Dabei schlägt der Entwurf einen ganz neuen Weg vor: Der Kampf gegen die Klimaerwärmung soll einem festen und präzisen Regelwerk folgen, das für jeden einzelne Bereich der Wirtschaft wie Verkehr, Industrie oder Landwirtschaft feste Klimaziele und feste Pfade vorschreibt. Zudem sollen die Verantwortlichkeiten klar geregelt werden: Verantwortlich sind die jeweils zuständigen Ministerien, sie sollen die dafür erforderlichen nationalen Massnahmen ausarbeiten und durchsetzen. Halten sie die Vorgaben für die einzelnen Jahre nicht ein, drohen ihnen finanzielle Konsequenzen: Sie müssen, «anteilig nach dem Grad der Nichteinhaltung ihrer Vorgaben», die Kosten tragen. Und schliesslich soll es einen Automatismus geben, wenn in einem Bereich die Emissionen nicht genügend sinken: Binnen sechs Monaten soll dann die Bundesregierung ein Sofortprogramm beschliessen, das wiederum innerhalb von sechs Monaten umgesetzt werden muss.

Über die Fortschritte im Klimaschutz soll ein unabhängiges Sachverständigengremium wachen.
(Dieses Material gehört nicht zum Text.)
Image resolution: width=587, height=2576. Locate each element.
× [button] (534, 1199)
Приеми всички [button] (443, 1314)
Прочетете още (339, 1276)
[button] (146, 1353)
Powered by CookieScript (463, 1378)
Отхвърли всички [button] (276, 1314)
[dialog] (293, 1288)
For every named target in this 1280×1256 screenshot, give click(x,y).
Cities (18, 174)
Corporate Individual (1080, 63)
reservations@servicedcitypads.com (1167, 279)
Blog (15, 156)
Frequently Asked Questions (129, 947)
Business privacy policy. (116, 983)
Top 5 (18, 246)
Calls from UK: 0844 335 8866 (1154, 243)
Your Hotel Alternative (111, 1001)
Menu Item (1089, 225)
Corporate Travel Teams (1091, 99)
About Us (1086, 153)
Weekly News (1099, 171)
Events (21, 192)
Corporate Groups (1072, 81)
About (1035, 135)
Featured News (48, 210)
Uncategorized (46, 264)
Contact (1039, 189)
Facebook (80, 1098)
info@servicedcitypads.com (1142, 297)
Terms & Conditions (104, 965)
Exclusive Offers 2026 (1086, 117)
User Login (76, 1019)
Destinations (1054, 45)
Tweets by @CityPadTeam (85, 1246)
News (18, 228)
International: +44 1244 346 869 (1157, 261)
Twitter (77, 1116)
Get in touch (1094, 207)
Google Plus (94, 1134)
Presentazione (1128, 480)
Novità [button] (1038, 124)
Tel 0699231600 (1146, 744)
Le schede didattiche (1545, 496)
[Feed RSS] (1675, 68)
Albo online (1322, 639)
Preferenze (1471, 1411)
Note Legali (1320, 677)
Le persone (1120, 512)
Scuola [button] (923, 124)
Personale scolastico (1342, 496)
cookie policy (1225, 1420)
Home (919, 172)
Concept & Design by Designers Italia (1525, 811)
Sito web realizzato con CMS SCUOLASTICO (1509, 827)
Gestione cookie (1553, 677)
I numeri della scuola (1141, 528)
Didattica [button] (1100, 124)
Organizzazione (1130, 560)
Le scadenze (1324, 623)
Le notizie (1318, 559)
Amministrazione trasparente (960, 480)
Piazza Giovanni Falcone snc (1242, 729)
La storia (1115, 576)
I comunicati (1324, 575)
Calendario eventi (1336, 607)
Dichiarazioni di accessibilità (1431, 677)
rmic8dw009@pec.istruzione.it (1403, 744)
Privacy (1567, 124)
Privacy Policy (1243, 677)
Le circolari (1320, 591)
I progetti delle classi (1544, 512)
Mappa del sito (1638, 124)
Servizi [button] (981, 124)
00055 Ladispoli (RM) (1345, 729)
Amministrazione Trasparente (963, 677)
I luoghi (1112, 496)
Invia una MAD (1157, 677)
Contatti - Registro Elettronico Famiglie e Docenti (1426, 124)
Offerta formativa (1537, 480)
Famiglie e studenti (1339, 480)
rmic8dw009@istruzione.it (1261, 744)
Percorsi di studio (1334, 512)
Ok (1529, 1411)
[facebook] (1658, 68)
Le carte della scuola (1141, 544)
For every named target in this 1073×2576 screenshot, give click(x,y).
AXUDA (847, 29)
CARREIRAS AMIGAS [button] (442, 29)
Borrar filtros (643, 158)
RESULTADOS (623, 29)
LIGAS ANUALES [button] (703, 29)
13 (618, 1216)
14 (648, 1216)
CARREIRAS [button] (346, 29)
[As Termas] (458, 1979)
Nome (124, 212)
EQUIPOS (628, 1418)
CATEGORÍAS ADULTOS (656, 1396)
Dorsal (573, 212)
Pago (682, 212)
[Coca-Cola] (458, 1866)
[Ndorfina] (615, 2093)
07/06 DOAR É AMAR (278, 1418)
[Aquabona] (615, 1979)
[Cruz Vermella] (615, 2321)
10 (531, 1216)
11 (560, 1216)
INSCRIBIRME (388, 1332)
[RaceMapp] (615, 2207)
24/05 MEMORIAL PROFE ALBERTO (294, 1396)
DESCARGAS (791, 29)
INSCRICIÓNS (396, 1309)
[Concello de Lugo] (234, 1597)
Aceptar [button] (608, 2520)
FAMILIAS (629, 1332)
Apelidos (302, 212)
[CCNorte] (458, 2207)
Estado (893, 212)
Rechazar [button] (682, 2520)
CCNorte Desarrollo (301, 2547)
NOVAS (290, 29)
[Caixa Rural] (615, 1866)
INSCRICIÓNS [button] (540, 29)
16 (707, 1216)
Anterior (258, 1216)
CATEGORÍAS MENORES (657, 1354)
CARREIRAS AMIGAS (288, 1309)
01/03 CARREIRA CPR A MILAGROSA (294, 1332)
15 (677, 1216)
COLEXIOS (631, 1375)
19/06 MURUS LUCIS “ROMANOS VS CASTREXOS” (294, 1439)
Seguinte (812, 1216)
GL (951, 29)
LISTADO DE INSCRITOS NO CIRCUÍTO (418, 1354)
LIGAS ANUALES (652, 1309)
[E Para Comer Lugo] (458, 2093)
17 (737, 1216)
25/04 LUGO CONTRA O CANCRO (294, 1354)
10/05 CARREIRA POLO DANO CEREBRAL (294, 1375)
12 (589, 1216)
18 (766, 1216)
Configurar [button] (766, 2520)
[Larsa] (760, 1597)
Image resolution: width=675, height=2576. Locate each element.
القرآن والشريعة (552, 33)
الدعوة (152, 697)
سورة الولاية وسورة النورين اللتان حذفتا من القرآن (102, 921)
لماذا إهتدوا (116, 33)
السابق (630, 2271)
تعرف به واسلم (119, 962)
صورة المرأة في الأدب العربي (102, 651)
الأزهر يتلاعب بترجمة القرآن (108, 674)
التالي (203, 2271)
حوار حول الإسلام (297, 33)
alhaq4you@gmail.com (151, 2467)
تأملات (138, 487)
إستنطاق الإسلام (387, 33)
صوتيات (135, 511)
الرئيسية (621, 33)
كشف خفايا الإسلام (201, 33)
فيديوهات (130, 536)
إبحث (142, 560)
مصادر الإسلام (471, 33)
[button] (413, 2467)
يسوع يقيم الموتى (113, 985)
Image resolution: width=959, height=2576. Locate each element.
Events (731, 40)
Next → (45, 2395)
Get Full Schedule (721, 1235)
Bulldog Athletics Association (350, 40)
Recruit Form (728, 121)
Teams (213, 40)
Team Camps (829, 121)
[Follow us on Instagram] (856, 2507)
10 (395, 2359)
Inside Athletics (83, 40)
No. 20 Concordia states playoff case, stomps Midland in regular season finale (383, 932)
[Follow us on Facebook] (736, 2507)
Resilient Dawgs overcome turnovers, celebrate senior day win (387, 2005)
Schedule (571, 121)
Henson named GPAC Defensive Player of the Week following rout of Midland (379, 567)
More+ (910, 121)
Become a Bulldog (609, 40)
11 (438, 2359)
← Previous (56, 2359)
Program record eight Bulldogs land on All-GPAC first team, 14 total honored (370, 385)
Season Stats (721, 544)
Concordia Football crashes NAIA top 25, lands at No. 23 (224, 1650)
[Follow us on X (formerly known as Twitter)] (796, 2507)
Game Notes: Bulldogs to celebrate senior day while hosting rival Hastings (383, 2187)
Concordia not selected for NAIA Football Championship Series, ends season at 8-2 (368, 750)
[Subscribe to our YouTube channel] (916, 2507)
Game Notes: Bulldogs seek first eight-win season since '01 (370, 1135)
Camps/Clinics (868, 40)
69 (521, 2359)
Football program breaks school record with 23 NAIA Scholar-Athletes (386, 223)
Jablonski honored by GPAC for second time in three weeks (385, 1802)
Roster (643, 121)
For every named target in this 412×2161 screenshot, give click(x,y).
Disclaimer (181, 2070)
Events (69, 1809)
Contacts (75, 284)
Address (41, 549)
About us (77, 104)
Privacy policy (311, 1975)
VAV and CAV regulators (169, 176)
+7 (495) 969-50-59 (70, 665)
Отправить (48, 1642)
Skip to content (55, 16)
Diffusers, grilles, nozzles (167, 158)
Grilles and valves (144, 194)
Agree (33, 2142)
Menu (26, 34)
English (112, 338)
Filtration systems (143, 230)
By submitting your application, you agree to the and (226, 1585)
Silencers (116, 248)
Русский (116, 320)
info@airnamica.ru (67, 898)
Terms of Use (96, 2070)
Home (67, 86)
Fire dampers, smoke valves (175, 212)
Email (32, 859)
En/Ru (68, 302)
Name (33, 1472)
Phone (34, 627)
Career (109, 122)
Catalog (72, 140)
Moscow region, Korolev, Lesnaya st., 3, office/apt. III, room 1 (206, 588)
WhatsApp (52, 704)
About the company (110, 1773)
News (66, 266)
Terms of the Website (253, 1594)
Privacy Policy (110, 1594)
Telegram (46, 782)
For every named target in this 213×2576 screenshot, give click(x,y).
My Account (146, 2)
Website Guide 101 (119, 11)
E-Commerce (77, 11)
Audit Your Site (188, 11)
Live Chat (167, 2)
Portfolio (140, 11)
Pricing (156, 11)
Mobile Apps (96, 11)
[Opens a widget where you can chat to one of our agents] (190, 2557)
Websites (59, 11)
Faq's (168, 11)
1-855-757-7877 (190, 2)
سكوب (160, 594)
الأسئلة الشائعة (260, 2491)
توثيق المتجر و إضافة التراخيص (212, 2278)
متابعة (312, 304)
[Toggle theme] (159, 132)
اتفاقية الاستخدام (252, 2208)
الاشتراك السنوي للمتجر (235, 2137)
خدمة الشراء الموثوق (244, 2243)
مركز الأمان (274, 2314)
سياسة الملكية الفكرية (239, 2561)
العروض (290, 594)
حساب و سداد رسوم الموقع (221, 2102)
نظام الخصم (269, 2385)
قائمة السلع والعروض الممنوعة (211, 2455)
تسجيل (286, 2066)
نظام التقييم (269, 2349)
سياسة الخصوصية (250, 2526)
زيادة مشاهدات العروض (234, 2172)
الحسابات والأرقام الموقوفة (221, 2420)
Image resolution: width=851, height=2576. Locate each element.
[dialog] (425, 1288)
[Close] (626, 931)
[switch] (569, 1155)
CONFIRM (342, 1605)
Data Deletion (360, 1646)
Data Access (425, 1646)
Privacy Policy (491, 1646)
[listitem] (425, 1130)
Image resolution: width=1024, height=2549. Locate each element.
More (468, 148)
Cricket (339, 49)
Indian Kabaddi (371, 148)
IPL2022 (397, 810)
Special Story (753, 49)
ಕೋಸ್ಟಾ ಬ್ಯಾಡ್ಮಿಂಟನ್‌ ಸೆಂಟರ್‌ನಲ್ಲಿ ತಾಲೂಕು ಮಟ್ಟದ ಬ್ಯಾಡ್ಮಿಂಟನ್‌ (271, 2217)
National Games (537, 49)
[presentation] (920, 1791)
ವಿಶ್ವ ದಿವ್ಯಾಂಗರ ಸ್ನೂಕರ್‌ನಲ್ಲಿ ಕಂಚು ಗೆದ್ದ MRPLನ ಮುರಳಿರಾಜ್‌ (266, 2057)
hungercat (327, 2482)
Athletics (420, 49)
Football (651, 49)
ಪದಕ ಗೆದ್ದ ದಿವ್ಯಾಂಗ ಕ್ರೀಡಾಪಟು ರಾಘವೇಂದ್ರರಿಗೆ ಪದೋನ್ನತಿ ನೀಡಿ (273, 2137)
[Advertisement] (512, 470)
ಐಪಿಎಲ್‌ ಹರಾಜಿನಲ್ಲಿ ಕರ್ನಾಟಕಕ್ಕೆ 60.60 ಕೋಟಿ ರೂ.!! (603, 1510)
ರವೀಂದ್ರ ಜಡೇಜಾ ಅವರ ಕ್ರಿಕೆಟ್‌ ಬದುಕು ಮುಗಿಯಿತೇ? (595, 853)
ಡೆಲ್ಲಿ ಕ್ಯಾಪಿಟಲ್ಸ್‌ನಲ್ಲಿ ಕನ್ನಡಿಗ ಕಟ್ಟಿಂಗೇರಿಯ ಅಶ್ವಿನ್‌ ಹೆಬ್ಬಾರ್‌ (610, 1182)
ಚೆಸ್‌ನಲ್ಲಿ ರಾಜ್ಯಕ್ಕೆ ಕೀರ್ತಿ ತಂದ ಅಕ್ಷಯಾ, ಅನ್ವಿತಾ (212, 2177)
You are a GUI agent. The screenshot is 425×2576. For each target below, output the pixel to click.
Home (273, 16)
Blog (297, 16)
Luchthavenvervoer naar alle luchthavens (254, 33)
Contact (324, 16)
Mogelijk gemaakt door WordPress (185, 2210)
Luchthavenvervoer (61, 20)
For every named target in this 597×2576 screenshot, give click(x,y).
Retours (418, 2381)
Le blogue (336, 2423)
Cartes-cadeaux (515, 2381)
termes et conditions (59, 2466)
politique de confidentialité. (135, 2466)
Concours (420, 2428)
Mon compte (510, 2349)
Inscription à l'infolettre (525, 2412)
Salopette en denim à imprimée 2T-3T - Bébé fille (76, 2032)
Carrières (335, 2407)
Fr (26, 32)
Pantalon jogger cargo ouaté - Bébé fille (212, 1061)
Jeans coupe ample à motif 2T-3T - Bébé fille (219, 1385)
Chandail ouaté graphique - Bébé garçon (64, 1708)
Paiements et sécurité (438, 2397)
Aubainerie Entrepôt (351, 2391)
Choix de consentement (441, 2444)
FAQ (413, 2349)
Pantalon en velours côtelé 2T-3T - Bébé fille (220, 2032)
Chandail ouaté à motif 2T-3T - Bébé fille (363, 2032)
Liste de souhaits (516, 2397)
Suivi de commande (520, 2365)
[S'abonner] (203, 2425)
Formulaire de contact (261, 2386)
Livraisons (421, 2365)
Sollten sich die Ziele nachträglich als zu schwach erweisen, kann der Bund sie durch eine Verordnung ändern. Und auch das: Bis 2030 soll die Bundesverwaltung «klimaneutral» werden. Für Kapitalanlagen, etwa Pensionsfonds, müsste der Bund künftig darlegen, ob sie klimafreundlich investiert sind – und welchen Klimarisiken sie ausgesetzt sind.

Heftiger Widerstand der CDU/CSU

Dass der Entwurf, noch bevor er offiziell veröffentlicht wurde, schon heftigen Streit in der Koalition auslöste, ist nicht verwunderlich. Die CDU/CSU-Vertreter im Koalitionsausschuss verlangten, was man immer verlangt, wenn man aus Angst vor negativen öffentlichen Reaktionen nicht so recht zu seinem Nein stehen will: sie fordern eine Verschiebung der weiteren Beratungen. Umstritten sind natürlich die strikten Vorgaben für die einzelnen Bereiche, die Kontrollen über deren Einhaltung und die harten Strafen für die fehlbaren Ministerien. So rufen die CDU/CSU-Politiker «Planwirtschaft» und meinen eigentlich, dass ein solches Klimaschutzgesetz ihre Freiheit einschränke, die beschlossenen Ziele einfach zu ignorieren. Die Grünen wollen das Gesetz dagegen unterstützen. Die Linke wird vermutlich erst parteiintern darüber streiten müssen, ob es sich bei der Klimafrage um einen Haupt- oder Nebenwiderspruch des Kapitalismus handelt.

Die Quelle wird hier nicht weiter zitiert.